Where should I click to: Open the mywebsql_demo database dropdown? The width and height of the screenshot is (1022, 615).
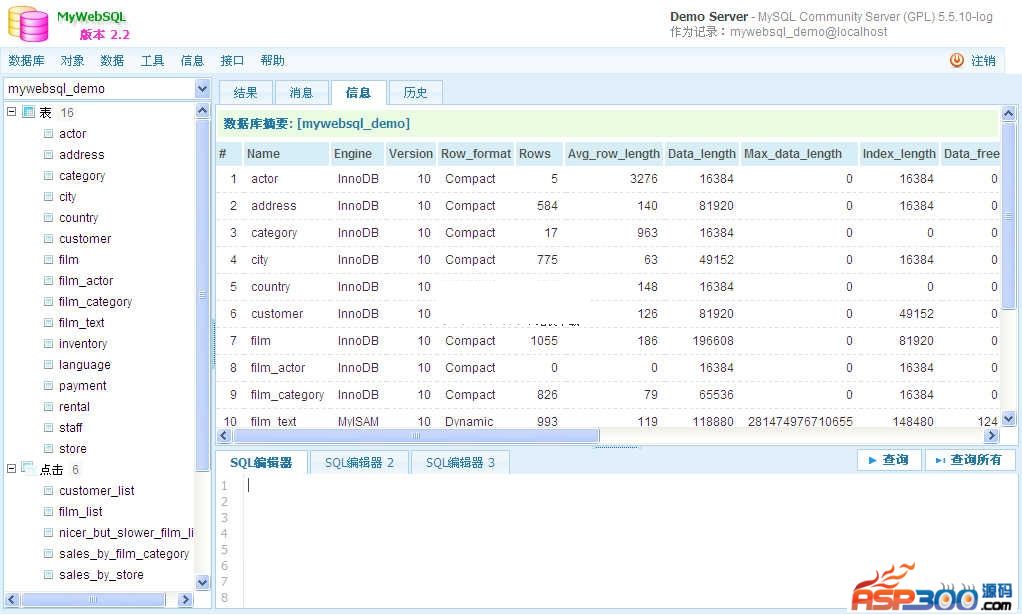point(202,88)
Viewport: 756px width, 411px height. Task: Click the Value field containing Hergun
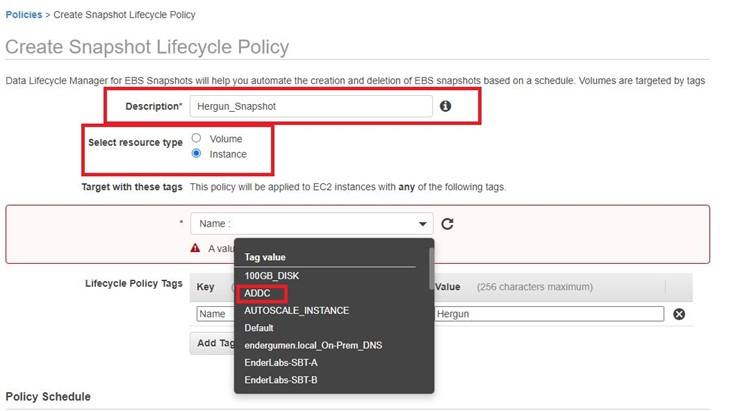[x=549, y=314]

---

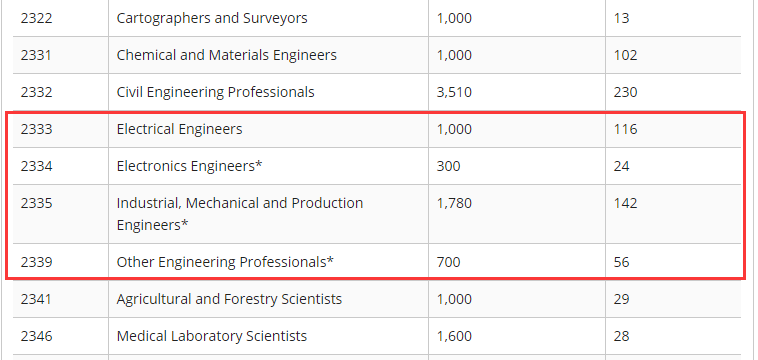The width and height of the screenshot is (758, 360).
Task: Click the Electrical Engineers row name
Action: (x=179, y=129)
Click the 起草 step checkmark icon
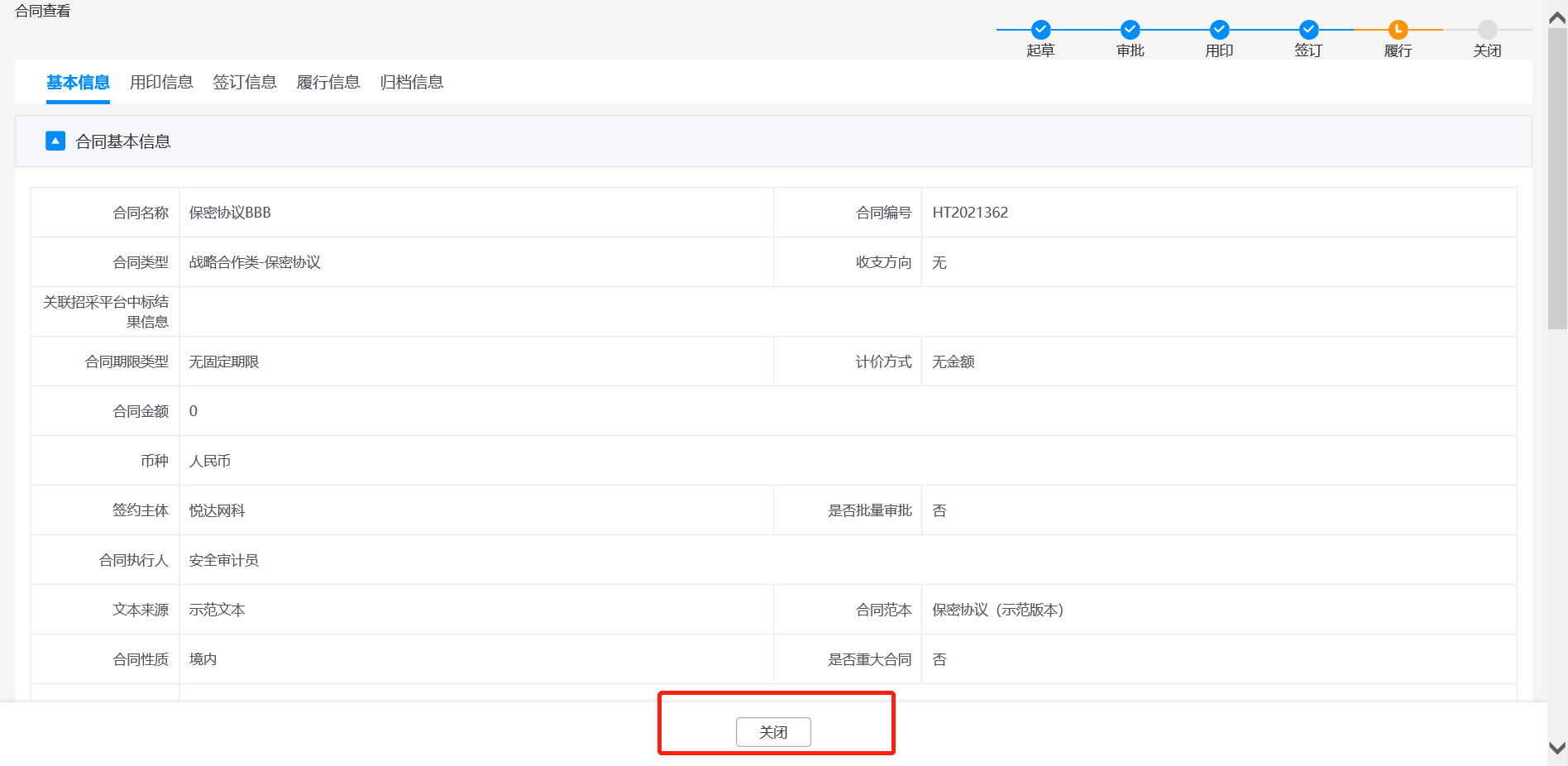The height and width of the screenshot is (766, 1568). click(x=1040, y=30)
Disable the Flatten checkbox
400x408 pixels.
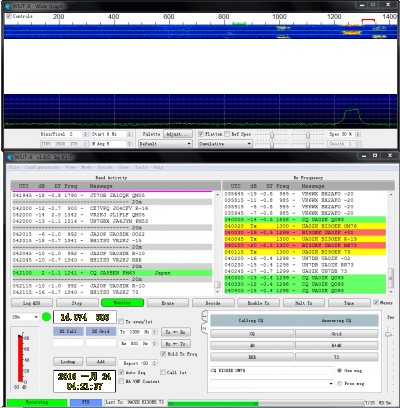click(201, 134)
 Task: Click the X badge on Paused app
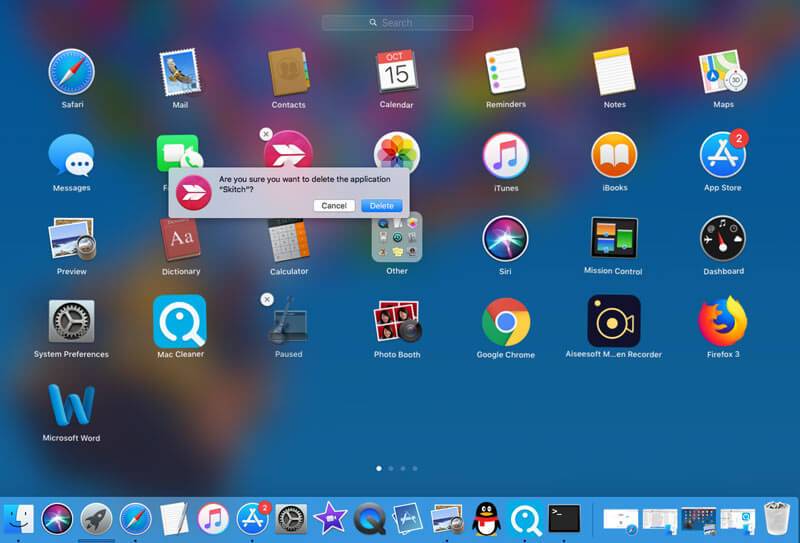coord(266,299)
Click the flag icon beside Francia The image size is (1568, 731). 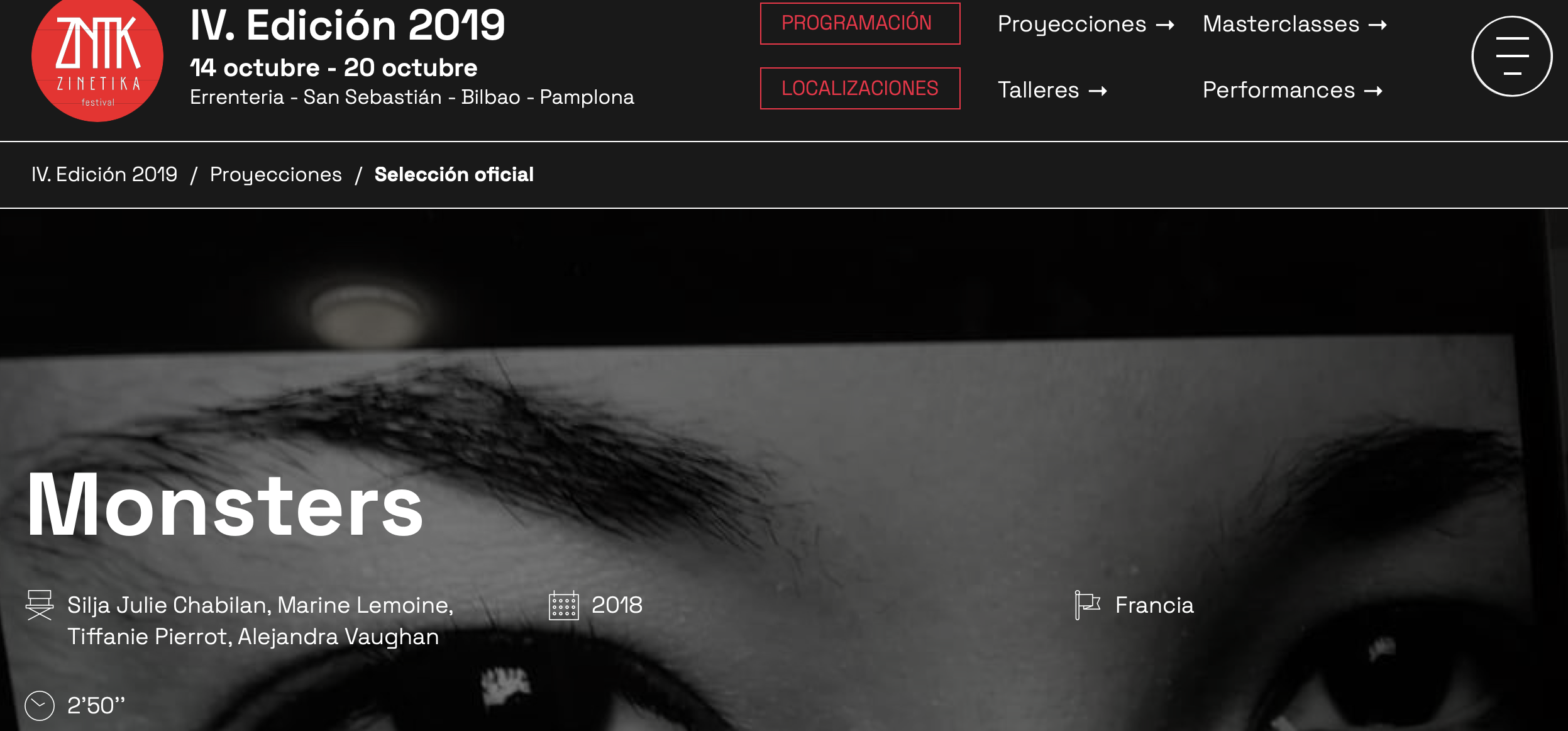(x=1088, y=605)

---

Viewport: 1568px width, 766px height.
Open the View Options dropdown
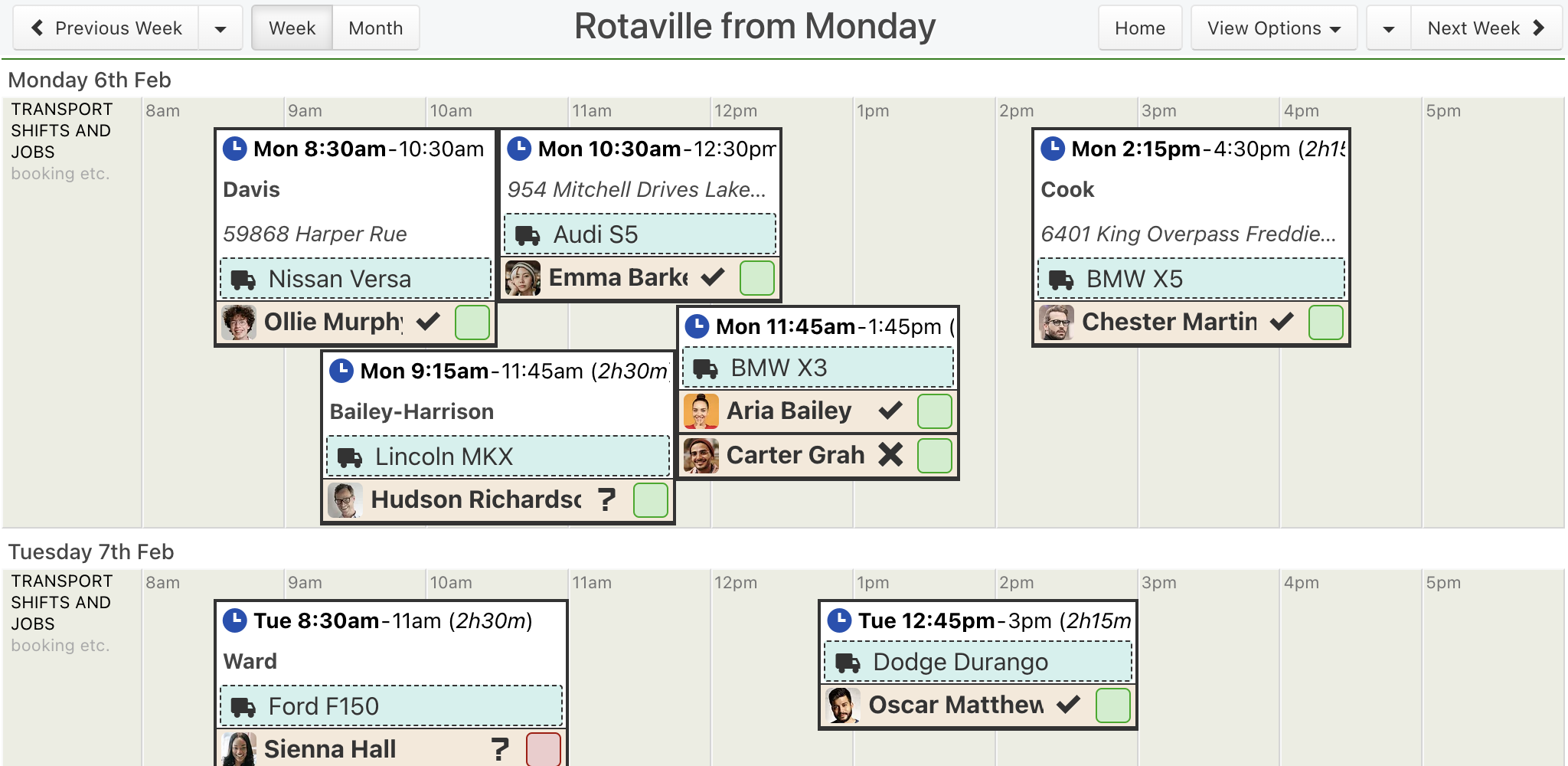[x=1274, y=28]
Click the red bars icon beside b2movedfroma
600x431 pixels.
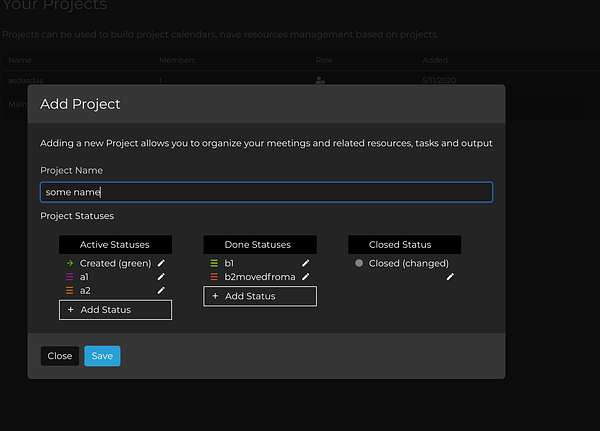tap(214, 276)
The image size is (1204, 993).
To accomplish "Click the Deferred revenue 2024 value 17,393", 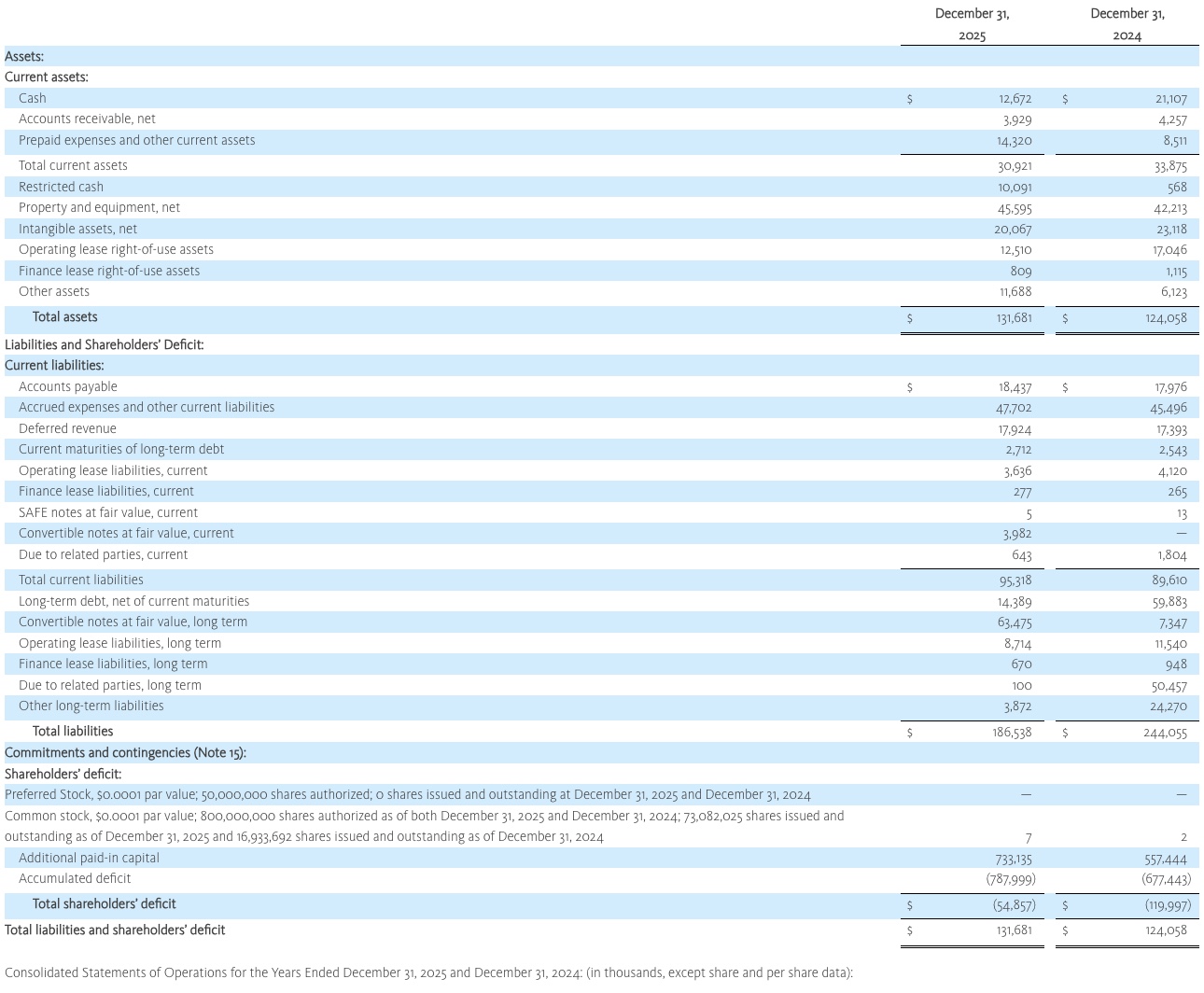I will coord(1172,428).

- _REQUIRED WORK_:
Reproduce the listing above from the line that holds "Viewport: 1568px width, 766px height." through the line that holds "The image size is (1204, 993).", both included, with the pictures left out.

- _OUTPUT FOR THIS TASK_:
Viewport: 1568px width, 766px height.
Open the View Options dropdown
[x=1274, y=28]
Click the red bars icon beside b2movedfroma
600x431 pixels.
tap(214, 276)
The image size is (1204, 993).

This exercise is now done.